The Policing and Crime bill, which contained the proposals, is due to receive its first reading today.
But in an interview with The Guardian , home secretary Jacqui Smith said the government would be “stepping back” from the plans for direct elections.
The announcement was met with widespread relief in local government but Andy Sawford, chief executive of the Local Government Information Unit think tank which has campaigned against the proposals, warned against “throwing the baby out with the bathwater”.
“We mustn’t let the debate on governance and accountability go away,” he said. “The government came up with the wrong solution and I’m pleased it’s been dropped.”
The deputy director of New Local Government Network, Anna Turley, said she was pleased the government was looking again at the issue.
"While we are keen to see greater local accountability in policing, these proposals would have dangerously undermined the importance of existing locally elected representatives in tackling crime and protecting the public."
Dr Rick Muir, Senior Research Fellow at the Institute for Public Policy Research, was disappointed the Government had delayed plans to make police authorities more accountable.
"There is now a real danger that nothing will be done to make policing more accountable to local people. Having apparently rejected direct elections for police authorities, the Government should act to give local councils a greater say over local policing priorities."

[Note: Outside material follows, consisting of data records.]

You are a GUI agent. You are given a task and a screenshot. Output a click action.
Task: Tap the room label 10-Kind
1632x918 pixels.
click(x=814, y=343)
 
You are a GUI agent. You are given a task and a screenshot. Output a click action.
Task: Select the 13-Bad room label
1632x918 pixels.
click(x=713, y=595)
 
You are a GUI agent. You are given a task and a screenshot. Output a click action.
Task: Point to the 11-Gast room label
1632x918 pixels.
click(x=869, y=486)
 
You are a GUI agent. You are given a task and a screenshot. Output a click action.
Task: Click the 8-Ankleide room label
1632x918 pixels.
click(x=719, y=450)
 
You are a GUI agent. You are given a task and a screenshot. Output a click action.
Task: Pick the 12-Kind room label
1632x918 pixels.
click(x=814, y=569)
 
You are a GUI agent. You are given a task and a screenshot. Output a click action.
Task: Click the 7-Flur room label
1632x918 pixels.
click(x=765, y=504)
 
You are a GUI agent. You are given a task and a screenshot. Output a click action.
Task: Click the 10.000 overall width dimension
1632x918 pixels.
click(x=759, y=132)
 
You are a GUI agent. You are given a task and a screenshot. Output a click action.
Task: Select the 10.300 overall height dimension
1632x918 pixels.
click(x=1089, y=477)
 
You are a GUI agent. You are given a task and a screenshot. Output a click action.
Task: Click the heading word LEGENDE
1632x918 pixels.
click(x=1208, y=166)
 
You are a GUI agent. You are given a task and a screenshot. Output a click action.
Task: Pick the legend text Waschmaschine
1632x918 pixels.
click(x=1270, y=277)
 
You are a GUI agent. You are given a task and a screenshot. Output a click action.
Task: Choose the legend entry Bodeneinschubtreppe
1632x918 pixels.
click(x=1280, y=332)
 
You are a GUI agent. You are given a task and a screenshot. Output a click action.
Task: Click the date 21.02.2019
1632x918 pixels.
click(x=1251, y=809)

Ms Smith revealed former home secretary David Blunkett will prepare a report on how to achieve consensus within the Labour party on how to make the police more accountable.
However, the report will simply feed into Labour’s next general election manifesto, effectively ruling out any movement in this parliament. Mr Sawford said any possible resulting legislation would be five years away.
The campaign against the proposals was led in recent months by the Local Government Association’s Labour group. Officials within the group attributed the success of their campaign to building a coalition of opposition amongst Labour councillors and MPs as well as police chiefs.